Top of DATA SHOWN

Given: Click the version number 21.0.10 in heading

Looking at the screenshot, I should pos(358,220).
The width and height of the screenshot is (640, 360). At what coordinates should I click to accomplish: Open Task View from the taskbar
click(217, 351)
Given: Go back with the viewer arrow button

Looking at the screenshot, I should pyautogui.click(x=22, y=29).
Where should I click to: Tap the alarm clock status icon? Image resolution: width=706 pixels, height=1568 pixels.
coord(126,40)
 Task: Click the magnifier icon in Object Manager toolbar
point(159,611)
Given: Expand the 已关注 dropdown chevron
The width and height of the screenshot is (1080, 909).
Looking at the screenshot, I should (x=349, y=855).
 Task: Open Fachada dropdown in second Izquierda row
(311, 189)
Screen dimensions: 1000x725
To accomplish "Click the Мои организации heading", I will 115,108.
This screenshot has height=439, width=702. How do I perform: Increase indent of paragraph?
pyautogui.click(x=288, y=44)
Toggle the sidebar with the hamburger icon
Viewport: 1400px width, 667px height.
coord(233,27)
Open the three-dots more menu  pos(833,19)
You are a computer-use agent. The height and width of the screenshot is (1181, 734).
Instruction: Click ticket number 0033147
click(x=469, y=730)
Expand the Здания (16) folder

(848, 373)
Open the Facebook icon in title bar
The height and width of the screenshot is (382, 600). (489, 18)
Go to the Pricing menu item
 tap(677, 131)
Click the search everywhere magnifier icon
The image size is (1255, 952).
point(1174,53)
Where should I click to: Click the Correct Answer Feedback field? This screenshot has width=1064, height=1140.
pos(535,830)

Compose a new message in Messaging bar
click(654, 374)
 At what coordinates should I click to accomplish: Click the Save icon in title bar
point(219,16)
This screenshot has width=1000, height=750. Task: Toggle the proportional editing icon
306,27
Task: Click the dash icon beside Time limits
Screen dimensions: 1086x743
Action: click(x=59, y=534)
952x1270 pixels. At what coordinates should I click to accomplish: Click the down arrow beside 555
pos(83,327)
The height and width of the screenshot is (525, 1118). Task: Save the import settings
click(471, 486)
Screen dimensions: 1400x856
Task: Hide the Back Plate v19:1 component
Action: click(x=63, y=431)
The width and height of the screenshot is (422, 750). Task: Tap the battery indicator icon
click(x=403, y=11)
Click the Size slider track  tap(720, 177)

Bottom of DATA SHOWN

#### [EXERCISE BRIEF]
Every line above should be duplicated exactly as it stands.

#### [YOUR RESPONSE]
Given: Click the version number 21.0.10 in heading

Looking at the screenshot, I should pos(358,220).
The width and height of the screenshot is (640, 360). At what coordinates should I click to accomplish: Open Task View from the taskbar
click(217, 351)
Given: Go back with the viewer arrow button

Looking at the screenshot, I should pyautogui.click(x=22, y=29).
Where should I click to: Tap the alarm clock status icon? Image resolution: width=706 pixels, height=1568 pixels.
coord(126,40)
 Task: Click the magnifier icon in Object Manager toolbar
point(159,611)
Given: Expand the 已关注 dropdown chevron
The width and height of the screenshot is (1080, 909).
Looking at the screenshot, I should (x=349, y=855).
 Task: Open Fachada dropdown in second Izquierda row
(311, 189)
Screen dimensions: 1000x725
To accomplish "Click the Мои организации heading", I will 115,108.
This screenshot has height=439, width=702. How do I perform: Increase indent of paragraph?
pyautogui.click(x=288, y=44)
Toggle the sidebar with the hamburger icon
Viewport: 1400px width, 667px height.
coord(233,27)
Open the three-dots more menu  pos(833,19)
You are a computer-use agent. The height and width of the screenshot is (1181, 734).
Instruction: Click ticket number 0033147
click(x=469, y=730)
Expand the Здания (16) folder

(848, 373)
Open the Facebook icon in title bar
The height and width of the screenshot is (382, 600). (489, 18)
Go to the Pricing menu item
 tap(677, 131)
Click the search everywhere magnifier icon
The image size is (1255, 952).
point(1174,53)
Where should I click to: Click the Correct Answer Feedback field? This screenshot has width=1064, height=1140.
pos(535,830)

Compose a new message in Messaging bar
click(654, 374)
 At what coordinates should I click to accomplish: Click the Save icon in title bar
point(219,16)
This screenshot has width=1000, height=750. Task: Toggle the proportional editing icon
306,27
Task: Click the dash icon beside Time limits
Screen dimensions: 1086x743
Action: click(x=59, y=534)
952x1270 pixels. At what coordinates should I click to accomplish: Click the down arrow beside 555
pos(83,327)
The height and width of the screenshot is (525, 1118). Task: Save the import settings
click(471, 486)
Screen dimensions: 1400x856
Task: Hide the Back Plate v19:1 component
Action: click(x=63, y=431)
The width and height of the screenshot is (422, 750). Task: Tap the battery indicator icon
click(x=403, y=11)
Click the Size slider track  tap(720, 177)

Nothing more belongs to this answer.